Annual number of central-lines per line type

Microbial etiology of NBSI

Table 3 details the microbiological spectrum of all NBSI subtypes. Coagulase-negative staphylococci were the most frequently isolated pathogens, accounting for 66% of NBSI episodes. Among the gram-positive cocci group, methicillin sensitive Staphylococcus aureus was the second most common microorganism, causing 12.6% of NBSI episodes. Gram-negative species were isolated in 11% of episodes, with Escherichia coli dominating the SBSI group (n = 5, 19%).

Table 3.

Pathogen distribution for NBSI

CLABSI, N = 99 PBSI, N = 184 SBSI, N = 27
Gram-positive, n (%) 89 (90%) 160 (87%) 16 (59%)
  CoNS 75 (75%) 125 (68%) 4 (15%)
  Staphylococcus aureus (MSSA) 8 (7.9%) 22 (12%) 9 (33%)
  Streptococcus sppa 0 2 (1.1%) 0
  Enterococcus sppb 6 (5.9%) 7 (3.8%) 3 (11.1%)
  Streptococcus agalactiae 0 4 (2.2%) 0
Gram-negative, n (%) 9 (9%) 16 (8.7%) 9 (33%)
  E. coli 5 (5.0%) 6 (3.3%) 5 (19%)
  Enterobacter spp 1 (1.0%) 5 (2.7%) 2 (7.4%)
  Klebsiella spp 1 (1.0%) 2 (1.1%) 0
  Pseudomonas aerginosa 1 (1.0%) 1 (0.5%) 1 (3.7%)
  Morganella morganii 0 1 (0.5%) 0
  Serratia marcescens 0 0 1 (3.7%)
  Citrobacter spp non koseri 0 1 (0.5%) 0
  Acinetobacter spp 1 (1.0%) 0 0
Fungi, n (%) 1 (1.0%) 8 (4.3%) 2 (7.4%)
  Candida spp 1 (1.0%) 4 (1.6%) 1 (3.4%)
Polymicrobial, n (%) 0 4 (2.2%) 1 (3.7%)

Results are presented as N or n (%). Bold emphasis corresponds to the totals of the pathogen categories

CoNS, coagulase-negative staphylococci; MSSA, methicillin sensitive Staphylococcus aureus

aEncompass Streptococcus bovis and Streptococcus viridans (alpha hemolytic streptococci)

bEncompass Enterococcus faecalis and Enterococcus faecium

Subgroup analysis for non-CoNS CLABSI

Supplementary information 4 shows the annual CLABSI incidence for non-CoNS related pathogens only. Twenty-four (25%) CLABSI episodes were attributable to non-CoNS related microorganisms. When CLABSI episodes caused by CoNS were assumed to represent contamination instead of true bacteremic cases, a 75% decrease (from 14.3 to 3.34 per 1000 central-line days) was seen in the risk of CLABSI. No difference was likewise found in the annual rates of non-CoNS CLABSI.

Antibiotic consumption

A significant difference over time was found in the annual number of neonates treated with antibiotics ≥ 72 h after admission, with currently nearly 66% of infants receiving antibiotic therapy (Table 4).
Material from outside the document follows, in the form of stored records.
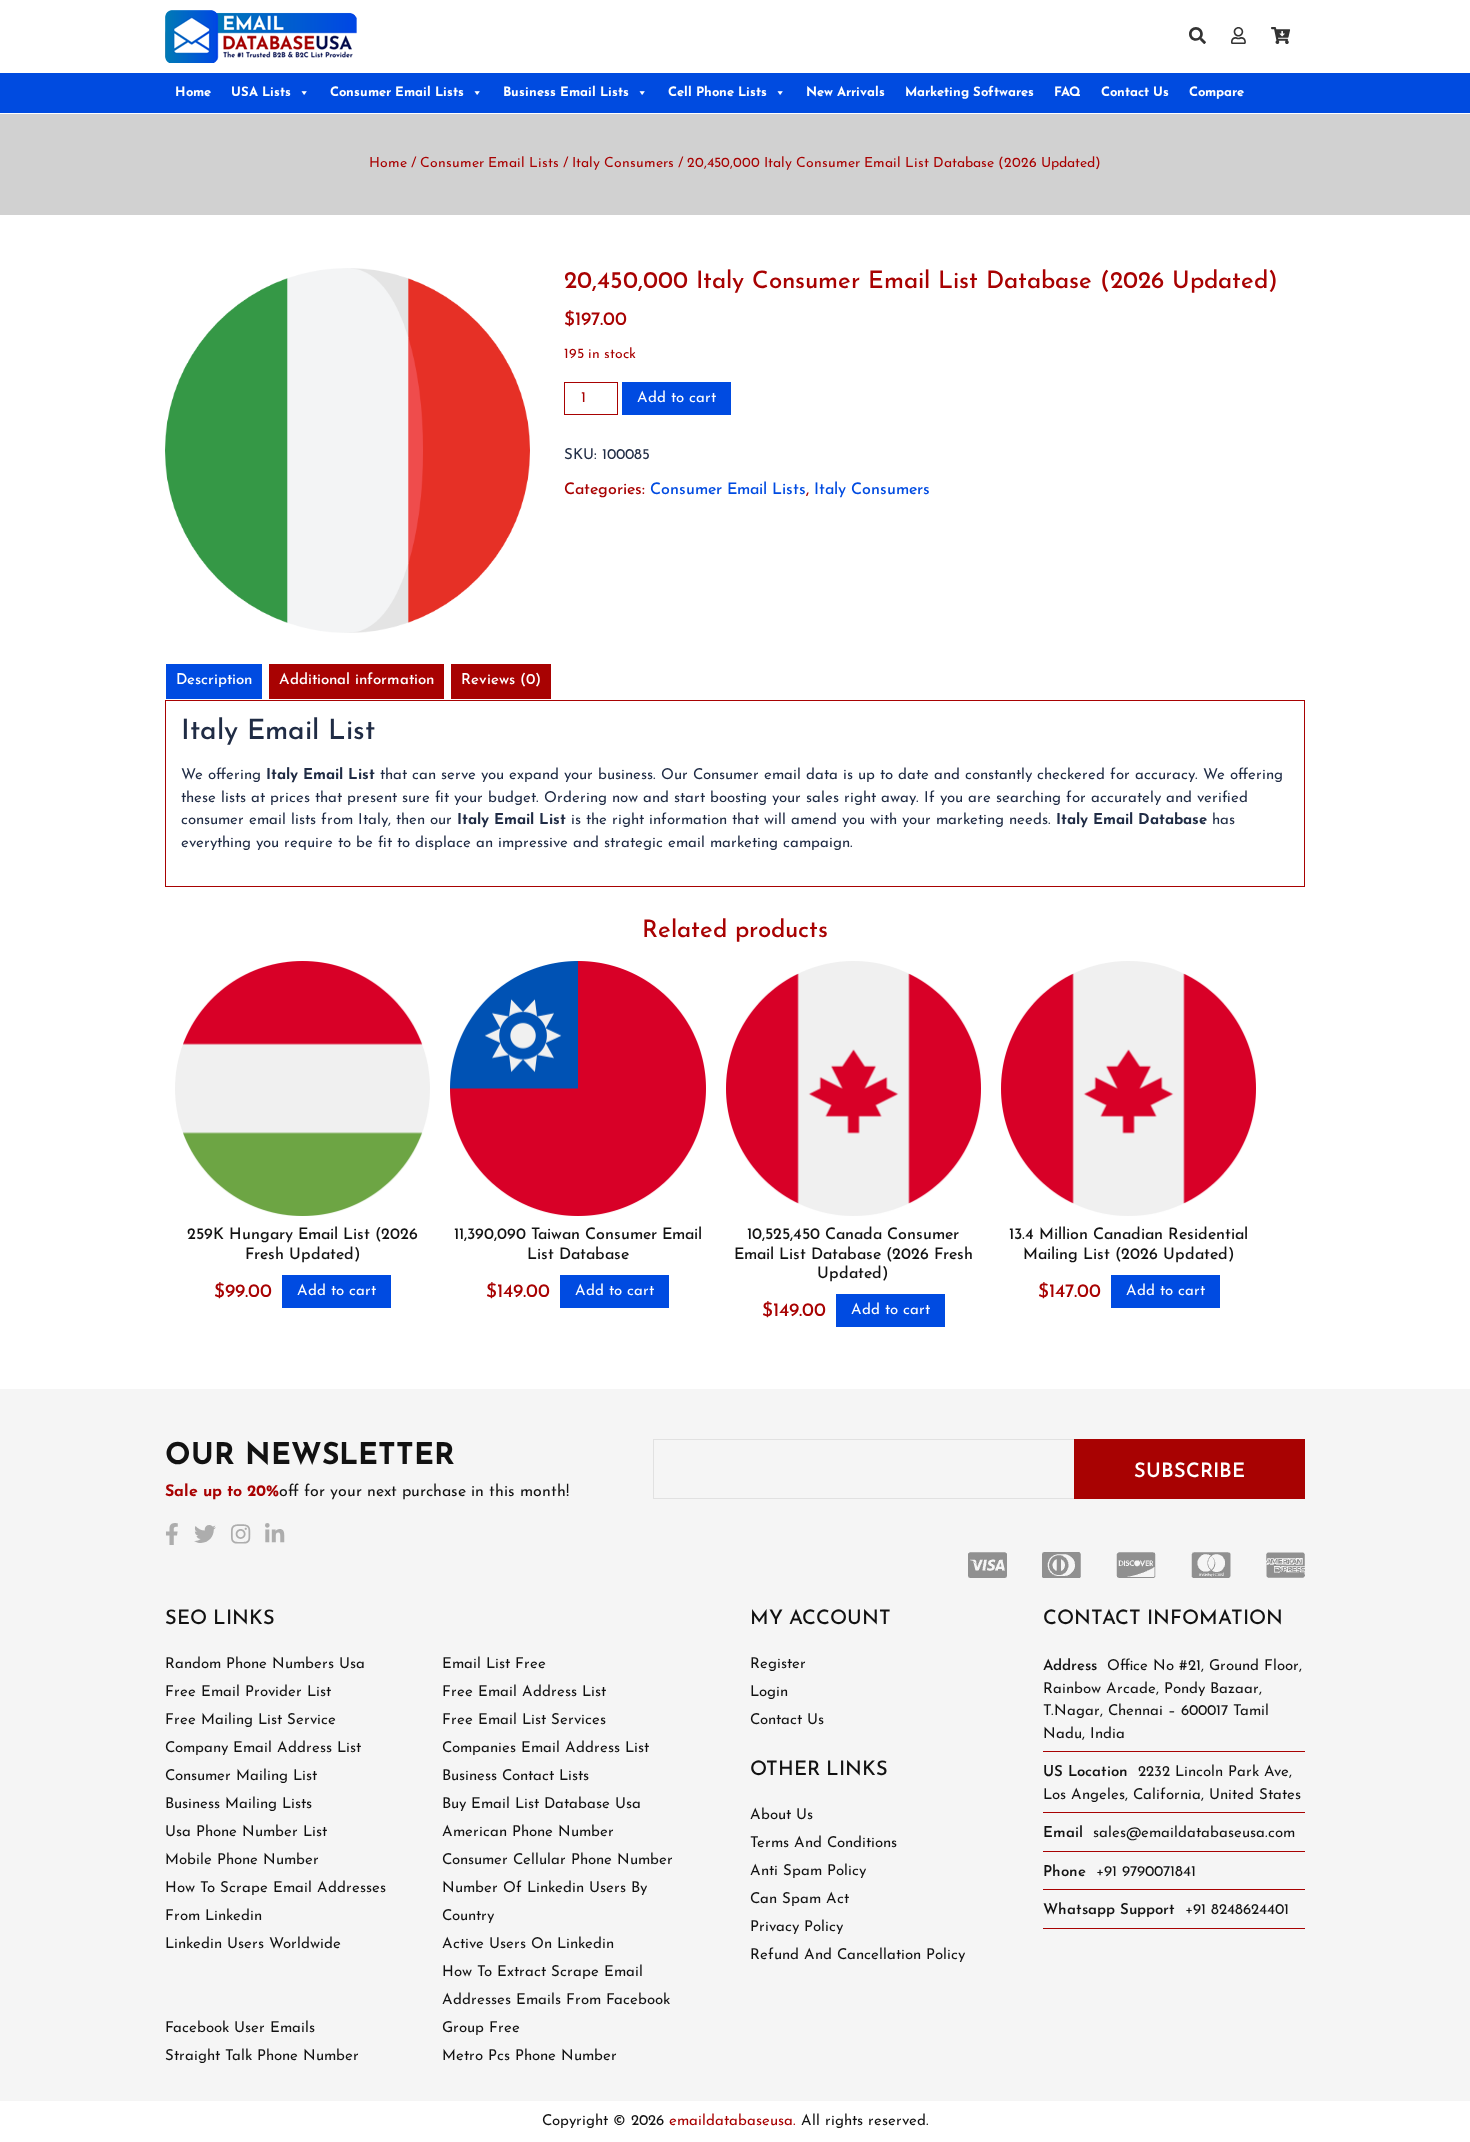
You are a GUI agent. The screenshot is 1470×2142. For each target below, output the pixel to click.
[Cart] (1288, 37)
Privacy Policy (796, 1927)
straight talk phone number (262, 2056)
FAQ (1067, 92)
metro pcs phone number (529, 2056)
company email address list (263, 1748)
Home (193, 92)
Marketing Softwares (969, 92)
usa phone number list (246, 1832)
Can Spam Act (799, 1899)
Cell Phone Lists (717, 92)
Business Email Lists (566, 92)
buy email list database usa (541, 1804)
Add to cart (676, 398)
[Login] (1246, 37)
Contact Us (1135, 92)
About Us (781, 1815)
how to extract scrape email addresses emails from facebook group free (556, 2000)
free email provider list (248, 1692)
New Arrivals (845, 92)
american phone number (528, 1832)
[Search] (1205, 37)
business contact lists (515, 1776)
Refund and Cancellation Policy (857, 1955)
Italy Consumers (623, 163)
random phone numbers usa (265, 1664)
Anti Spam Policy (808, 1871)
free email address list (524, 1692)
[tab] (214, 681)
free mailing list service (250, 1720)
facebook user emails (240, 2028)
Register (778, 1664)
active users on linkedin (528, 1944)
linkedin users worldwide (253, 1944)
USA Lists (261, 92)
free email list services (524, 1720)
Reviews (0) (501, 680)
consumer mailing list (241, 1776)
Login (769, 1692)
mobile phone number (242, 1860)
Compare (1216, 92)
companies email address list (545, 1748)
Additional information (356, 680)
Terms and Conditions (823, 1843)
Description (214, 680)
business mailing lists (238, 1804)
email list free (494, 1664)
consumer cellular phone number (557, 1860)
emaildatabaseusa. (732, 2121)
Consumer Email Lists (397, 92)
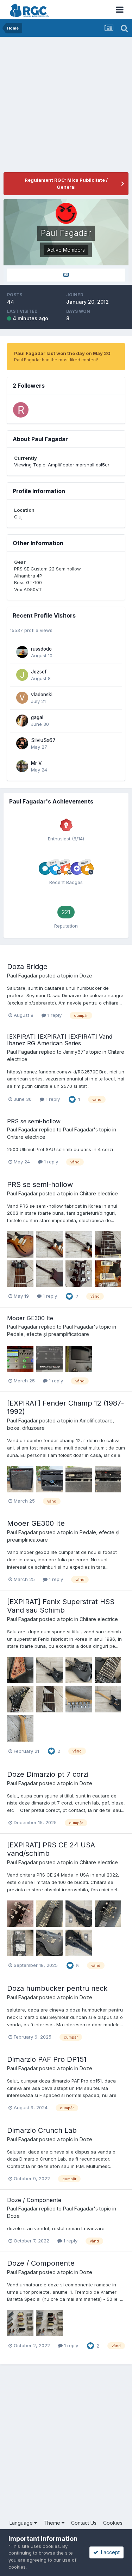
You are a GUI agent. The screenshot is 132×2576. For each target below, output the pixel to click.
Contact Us (83, 2523)
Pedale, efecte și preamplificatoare (48, 1334)
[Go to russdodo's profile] (22, 652)
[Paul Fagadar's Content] (66, 275)
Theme (53, 2523)
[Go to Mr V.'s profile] (22, 766)
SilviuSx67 (43, 740)
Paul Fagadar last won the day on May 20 (62, 353)
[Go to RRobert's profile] (21, 410)
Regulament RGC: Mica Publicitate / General (66, 183)
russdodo (41, 649)
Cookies (112, 2523)
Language (22, 2523)
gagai (37, 717)
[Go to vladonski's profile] (22, 698)
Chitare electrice (26, 1137)
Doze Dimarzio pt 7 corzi (47, 1774)
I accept (109, 2552)
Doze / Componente (34, 2199)
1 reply (54, 1015)
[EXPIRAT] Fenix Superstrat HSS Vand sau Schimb (60, 1605)
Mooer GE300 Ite (30, 1318)
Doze (86, 976)
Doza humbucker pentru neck (57, 1988)
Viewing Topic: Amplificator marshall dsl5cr (61, 464)
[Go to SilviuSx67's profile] (22, 743)
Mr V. (37, 763)
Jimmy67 (73, 1052)
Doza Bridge (27, 966)
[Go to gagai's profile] (22, 721)
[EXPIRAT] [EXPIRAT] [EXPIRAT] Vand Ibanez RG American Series (59, 1040)
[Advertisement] (66, 106)
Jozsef (38, 671)
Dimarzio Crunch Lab (42, 2130)
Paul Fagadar (22, 976)
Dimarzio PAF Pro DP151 (47, 2059)
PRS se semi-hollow (34, 1121)
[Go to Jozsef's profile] (22, 675)
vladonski (41, 694)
A total LOT and DOT of 11,897 and 20,953 days, respectively, were registered over the entire 9-year surveillance period. Significant differences were found in both the annual median LOT (from 5 [IQR 4, 14] to 4 [IQR 3, 8], p < 0.001) and DOT per neonate (9 [IQR 6, 22] to 7 [IQR 5,15], p < 0.001), as well as overall antibiotic exposure (LOT and DOT rates per 1000 patient-days) (Fig. 4, both p < 0.001).

Table 4.

Antibiotic treatment outcomes

2012, N = 173 2013, N = 183 2014, N = 177 2015, N = 147 2016, N = 186 2017, N = 172 2018, N = 153 2019, N = 182 2020, N = 173 P valuea
Neonates treated with antibiotics
  < 24 h postpartum 105 (61%) 106 (58%) 106 (60%) 85 (58%) 125 (67%) 104 (60%) 85 (56%) 108 (59%) 100 (58%) 0.60
  > 72 h postpartum 138 (80%) 142 (78%) 138 (78%) 118 (80%) 140 (75%) 102 (59%) 106 (69%) 126 (69%) 109 (63%)  < 0.001
LOT per infant 5 [4, 14] 5 [3, 9] 6 [3, 11] 6 [3, 12] 6 [3, 11] 4 [3, 8] 5 [3, 8] 5 [3, 9] 4 [3, 8]  < 0.001
DOT per infant 9 [6, 15] 9 [6, 16] 9 [5, 17] 11 [5, 18] 11 [5, 19] 6 [4, 13] 9 [5, 20] 9 [5, 14] 7 [5, 21]  < 0.001

Results are presented as n (%) or median [IQR] and are calculated over the total annual number of admitted neonates. Bold emphasis corresponds to the p-values which are statistically significant (i.e. p < 0.05)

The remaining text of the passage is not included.